"Giving birth was easier than having a tattoo"
About this Quote
The intent is partly comic, partly corrective. It reframes childbirth not as an all-consuming horror story but as something survivable, even manageable, especially in a world of epidurals and hospital protocols. The tattoo, meanwhile, becomes a concentrated, intimate endurance test: hours of needles, no anesthetic, no biological payoff, just you and the buzzing machine. That’s the subtext: control changes how we metabolize pain. Birth can be terrifying, but it’s culturally sanctioned and narratively “worth it.” A tattoo is self-authored, but it’s also self-inflicted, and that makes the sting feel sharper.

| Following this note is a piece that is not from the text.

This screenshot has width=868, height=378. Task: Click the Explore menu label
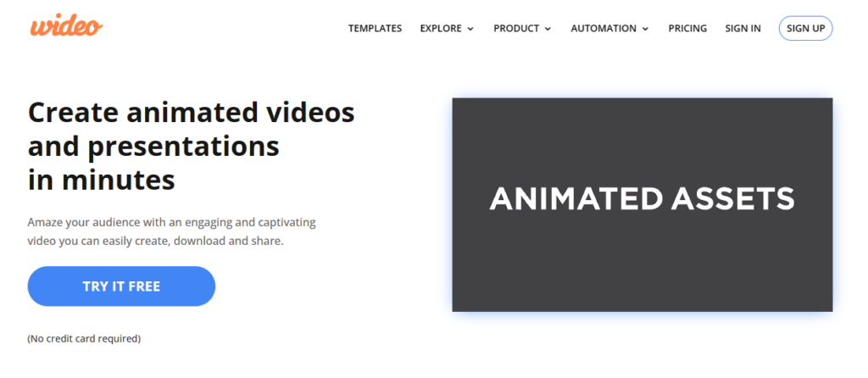pyautogui.click(x=440, y=29)
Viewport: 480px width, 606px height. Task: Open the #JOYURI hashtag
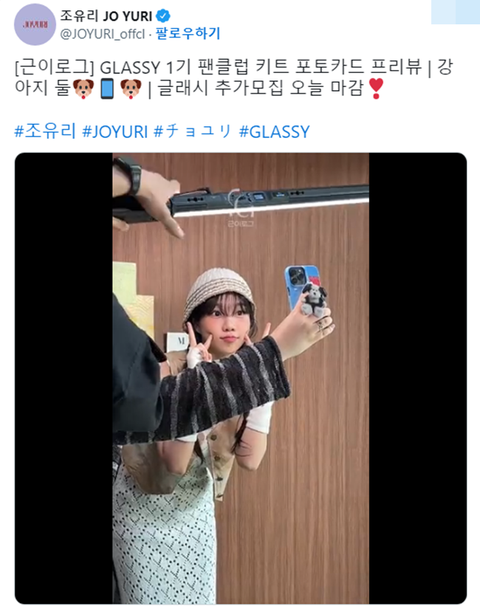(x=115, y=132)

Context matters, too. As a pop musician, Appleton’s public body is part of her job; tattoos are both personal expression and public branding. Comparing ink to labor sneaks a serious point into a punchline: women’s pain is constantly curated, judged, and narrativized. The quote works because it refuses reverence. It turns motherhood from sacred territory into lived experience, delivered with the breezy candor of someone who knows exactly how tabloids and audiences will wince, laugh, and repeat it.
Quote Details
| Topic | New Mom |
|---|---|
| Source | Help us find the source |
| Cite | Cite this Quote |
Citation Formats
APA Style (7th ed.)
Appleton, Nicole. (2026, January 16). Giving birth was easier than having a tattoo. FixQuotes. https://fixquotes.com/quotes/giving-birth-was-easier-than-having-a-tattoo-127379/
Chicago Style
Appleton, Nicole. "Giving birth was easier than having a tattoo." FixQuotes. January 16, 2026. https://fixquotes.com/quotes/giving-birth-was-easier-than-having-a-tattoo-127379/.
MLA Style (9th ed.)
"Giving birth was easier than having a tattoo." FixQuotes, 16 Jan. 2026, https://fixquotes.com/quotes/giving-birth-was-easier-than-having-a-tattoo-127379/. Accessed 3 Feb. 2026.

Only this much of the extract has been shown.